CALCUTTA — The government of a state in India has come up with a wild idea to control the menace of bandits who are becoming active again in the country’s heartland.
The government of Uttar Pradesh plans to unleash dozens of lions in the forested ravines to flush out the bandits from their hide-outs.
The 14,400 square-mile Chambal Valley region — with its maze of undulating ravines and dense forests, spread across the states of Madhya Pradesh and Uttar Pradesh — has been controlled by ruthless forest brigands, locally known as “dacoits,” for decades.
The gangs these days mostly abduct people for ransom and have been charged in more than 4,000 kidnappings and 180 killings in the two states in the last five years.
The government of Uttar Pradesh plans to let loose 25 lions in the valley, to entertain wildlife lovers as well as to scare away the dacoits.
The lions, from a national park in the western state of Gujarat, will be released in the forests of Etawah in northern Chambal Valley.
“Apparently, the animals are meant for a lion safari park in the forest. But the presence of such large carnivores in the vicinity will be frightening for the dacoits,” a forest ranger in Etawah said. “They were never afraid of hyenas and wolves of the Chambal ravines. But lions will scare them away this time, we are sure.”
The project has been welcomed by Uttar Pradesh police. If it succeeds in Uttar Pradesh, the state will press Madhya Pradesh to extend the lion safari into that state as well, said S.K. Chaudhary, the top police officer in Etawah.
“If no technical hurdle crops up suddenly, by the middle of next year Chambal ravines will see the lions,” Mohammad Ahsan, the wildlife chief of Uttar Pradesh said in a television interview.
Guddu Khan, a 32-year-old Etawah businessman who was kidnapped by a Chambal gang for three months five years ago and was released after paying a ransom of $16,250, doubts the lions would be able to deter the dacoits.
“[The dacoits] are very good hunters as well. They will shoot down the lions the way they killed many leopards, wolves and other wild animals in the area,” he said.
Most of Chambal Valley is inaccessible by police cars and jeeps. About 25 gangs with more than 300 members still operate in the two states and, in spite of chasing them regularly, police have failed to kill or capture most of them.
Chambal ravines were the haunt of famous “Bandit Queen” Phoolan Devi, whose story of rape and revenge was made into a film in the 1990s. After spending 11 years in jail, she joined politics and became a member of Parliament — before being killed in 2001.

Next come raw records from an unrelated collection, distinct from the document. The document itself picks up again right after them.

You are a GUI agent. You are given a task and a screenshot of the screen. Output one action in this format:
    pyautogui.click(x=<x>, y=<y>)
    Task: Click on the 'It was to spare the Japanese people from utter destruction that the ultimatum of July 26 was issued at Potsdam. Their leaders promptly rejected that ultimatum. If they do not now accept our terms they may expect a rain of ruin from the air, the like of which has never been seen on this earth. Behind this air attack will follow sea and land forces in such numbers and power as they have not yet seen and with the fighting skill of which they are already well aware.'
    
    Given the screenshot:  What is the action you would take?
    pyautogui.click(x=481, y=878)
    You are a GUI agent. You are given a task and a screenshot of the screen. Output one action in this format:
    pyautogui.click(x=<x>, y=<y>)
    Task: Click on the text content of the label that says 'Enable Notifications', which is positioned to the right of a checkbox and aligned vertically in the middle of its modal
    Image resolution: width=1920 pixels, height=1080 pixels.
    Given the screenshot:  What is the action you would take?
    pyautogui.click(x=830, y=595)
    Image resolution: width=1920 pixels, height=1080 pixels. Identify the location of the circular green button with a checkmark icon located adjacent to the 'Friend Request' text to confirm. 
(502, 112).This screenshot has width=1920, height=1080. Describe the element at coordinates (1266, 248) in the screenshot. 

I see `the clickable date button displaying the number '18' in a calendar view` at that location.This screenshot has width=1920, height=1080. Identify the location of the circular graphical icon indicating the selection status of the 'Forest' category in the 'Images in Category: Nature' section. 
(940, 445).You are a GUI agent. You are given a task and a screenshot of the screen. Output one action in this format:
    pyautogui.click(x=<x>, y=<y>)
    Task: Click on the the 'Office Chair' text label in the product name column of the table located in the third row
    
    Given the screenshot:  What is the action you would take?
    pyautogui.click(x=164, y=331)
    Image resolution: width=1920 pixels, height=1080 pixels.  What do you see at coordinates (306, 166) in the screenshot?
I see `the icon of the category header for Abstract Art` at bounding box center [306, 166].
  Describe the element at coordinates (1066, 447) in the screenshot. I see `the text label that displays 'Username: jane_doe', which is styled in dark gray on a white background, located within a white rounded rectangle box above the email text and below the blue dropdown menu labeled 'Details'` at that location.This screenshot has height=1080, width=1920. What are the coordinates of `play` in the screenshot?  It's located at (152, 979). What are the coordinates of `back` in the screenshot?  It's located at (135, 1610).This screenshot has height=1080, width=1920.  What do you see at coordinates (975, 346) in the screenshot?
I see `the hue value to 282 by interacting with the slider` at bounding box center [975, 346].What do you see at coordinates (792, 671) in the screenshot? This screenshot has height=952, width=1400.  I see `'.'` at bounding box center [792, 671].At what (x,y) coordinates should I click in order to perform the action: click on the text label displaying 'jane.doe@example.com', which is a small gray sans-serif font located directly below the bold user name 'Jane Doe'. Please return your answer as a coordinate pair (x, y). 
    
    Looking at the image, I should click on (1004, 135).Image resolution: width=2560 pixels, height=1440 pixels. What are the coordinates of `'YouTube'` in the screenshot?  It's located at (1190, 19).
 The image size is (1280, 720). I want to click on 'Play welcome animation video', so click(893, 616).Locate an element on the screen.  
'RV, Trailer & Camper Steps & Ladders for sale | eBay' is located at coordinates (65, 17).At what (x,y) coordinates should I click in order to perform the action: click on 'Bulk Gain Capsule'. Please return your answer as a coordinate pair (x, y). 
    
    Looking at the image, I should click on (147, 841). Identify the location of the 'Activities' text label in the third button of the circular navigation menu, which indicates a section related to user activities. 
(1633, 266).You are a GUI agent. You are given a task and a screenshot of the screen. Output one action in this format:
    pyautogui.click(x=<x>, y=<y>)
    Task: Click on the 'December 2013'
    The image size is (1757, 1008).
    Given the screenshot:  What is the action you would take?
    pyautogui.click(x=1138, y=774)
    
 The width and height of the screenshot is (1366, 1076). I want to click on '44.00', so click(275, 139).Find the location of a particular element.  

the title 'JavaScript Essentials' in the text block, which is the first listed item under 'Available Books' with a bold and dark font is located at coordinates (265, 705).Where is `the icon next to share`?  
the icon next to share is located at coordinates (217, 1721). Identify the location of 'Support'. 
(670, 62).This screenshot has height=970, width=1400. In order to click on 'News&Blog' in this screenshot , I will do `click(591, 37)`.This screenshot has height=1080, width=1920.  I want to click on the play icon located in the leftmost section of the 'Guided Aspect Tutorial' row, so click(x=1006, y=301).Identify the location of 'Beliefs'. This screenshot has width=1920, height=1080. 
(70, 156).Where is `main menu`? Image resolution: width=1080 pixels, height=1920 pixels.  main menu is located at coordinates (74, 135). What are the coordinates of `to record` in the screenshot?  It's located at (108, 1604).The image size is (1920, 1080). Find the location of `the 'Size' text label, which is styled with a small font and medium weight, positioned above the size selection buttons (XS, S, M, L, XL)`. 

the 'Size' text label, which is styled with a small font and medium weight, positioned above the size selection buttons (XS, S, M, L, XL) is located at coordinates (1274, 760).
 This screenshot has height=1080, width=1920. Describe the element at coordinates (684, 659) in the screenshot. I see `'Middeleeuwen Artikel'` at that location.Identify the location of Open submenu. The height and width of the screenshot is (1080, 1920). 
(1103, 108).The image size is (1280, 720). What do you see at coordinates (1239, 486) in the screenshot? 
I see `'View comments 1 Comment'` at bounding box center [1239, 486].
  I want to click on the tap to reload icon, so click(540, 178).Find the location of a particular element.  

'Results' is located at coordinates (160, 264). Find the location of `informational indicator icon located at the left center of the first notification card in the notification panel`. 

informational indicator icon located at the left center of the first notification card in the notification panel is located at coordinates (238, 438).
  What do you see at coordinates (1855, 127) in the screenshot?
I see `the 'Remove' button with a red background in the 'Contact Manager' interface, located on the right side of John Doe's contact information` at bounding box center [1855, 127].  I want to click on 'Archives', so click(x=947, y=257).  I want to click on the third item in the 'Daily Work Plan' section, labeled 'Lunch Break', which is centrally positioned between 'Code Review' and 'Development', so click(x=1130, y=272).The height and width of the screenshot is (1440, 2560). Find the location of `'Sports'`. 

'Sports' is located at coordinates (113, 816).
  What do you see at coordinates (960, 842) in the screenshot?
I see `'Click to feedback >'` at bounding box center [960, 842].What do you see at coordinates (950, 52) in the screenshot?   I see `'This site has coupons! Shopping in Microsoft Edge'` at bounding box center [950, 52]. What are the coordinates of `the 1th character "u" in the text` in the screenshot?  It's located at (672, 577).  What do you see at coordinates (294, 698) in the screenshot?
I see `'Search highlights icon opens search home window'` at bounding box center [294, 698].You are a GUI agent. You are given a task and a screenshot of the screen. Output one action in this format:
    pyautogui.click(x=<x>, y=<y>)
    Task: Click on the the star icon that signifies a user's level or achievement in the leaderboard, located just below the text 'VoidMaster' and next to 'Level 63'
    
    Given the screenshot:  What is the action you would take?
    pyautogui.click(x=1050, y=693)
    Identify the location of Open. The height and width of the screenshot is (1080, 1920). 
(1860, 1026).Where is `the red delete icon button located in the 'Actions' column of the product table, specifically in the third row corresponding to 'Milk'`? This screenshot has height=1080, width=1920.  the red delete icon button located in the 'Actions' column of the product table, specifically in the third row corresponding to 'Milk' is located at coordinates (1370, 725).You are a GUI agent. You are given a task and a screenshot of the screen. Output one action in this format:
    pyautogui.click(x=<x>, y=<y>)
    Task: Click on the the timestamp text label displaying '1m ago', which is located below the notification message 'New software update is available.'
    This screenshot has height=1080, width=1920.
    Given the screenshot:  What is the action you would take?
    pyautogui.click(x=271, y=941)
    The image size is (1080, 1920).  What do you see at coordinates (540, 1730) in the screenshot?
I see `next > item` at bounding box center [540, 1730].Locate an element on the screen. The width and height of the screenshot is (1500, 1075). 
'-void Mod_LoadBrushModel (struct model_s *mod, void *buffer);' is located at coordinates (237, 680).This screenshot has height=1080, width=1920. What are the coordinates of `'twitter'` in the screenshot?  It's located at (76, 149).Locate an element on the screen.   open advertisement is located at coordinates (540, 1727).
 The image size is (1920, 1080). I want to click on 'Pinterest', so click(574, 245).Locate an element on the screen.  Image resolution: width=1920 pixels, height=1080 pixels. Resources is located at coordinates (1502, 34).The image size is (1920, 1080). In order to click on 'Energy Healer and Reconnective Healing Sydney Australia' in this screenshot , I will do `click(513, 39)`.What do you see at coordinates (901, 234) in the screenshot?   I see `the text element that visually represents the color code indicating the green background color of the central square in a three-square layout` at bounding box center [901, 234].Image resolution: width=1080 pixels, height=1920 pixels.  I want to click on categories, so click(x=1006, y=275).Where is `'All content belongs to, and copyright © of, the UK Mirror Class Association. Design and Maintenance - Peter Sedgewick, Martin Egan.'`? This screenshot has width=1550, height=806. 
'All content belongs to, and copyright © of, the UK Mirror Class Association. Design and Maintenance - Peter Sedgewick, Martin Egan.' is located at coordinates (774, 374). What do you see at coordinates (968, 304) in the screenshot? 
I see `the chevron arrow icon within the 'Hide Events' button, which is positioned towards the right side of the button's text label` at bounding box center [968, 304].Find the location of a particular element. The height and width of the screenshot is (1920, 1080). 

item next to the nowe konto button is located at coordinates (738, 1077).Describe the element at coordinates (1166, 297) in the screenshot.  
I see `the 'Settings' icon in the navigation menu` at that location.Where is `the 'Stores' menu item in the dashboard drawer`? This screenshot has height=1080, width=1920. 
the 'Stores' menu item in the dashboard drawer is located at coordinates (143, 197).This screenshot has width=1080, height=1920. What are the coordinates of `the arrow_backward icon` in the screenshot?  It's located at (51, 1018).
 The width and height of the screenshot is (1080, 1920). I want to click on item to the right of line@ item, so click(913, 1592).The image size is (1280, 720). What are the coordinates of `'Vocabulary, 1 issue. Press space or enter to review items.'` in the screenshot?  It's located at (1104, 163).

Nirbhay Singh Gujjar, 55, who controls a large part of the ravines, is now considered the Bandit King of Chambal. Gujjar, wanted in more than 50 killings and 280 kidnappings, has a reward of $5,750 on his head.
Seema Parihar, another female bandit, portrayed herself in a recent Bollywood film on her life. The Indian government refused her application for a passport to attend a premiere of the film in Britain this week.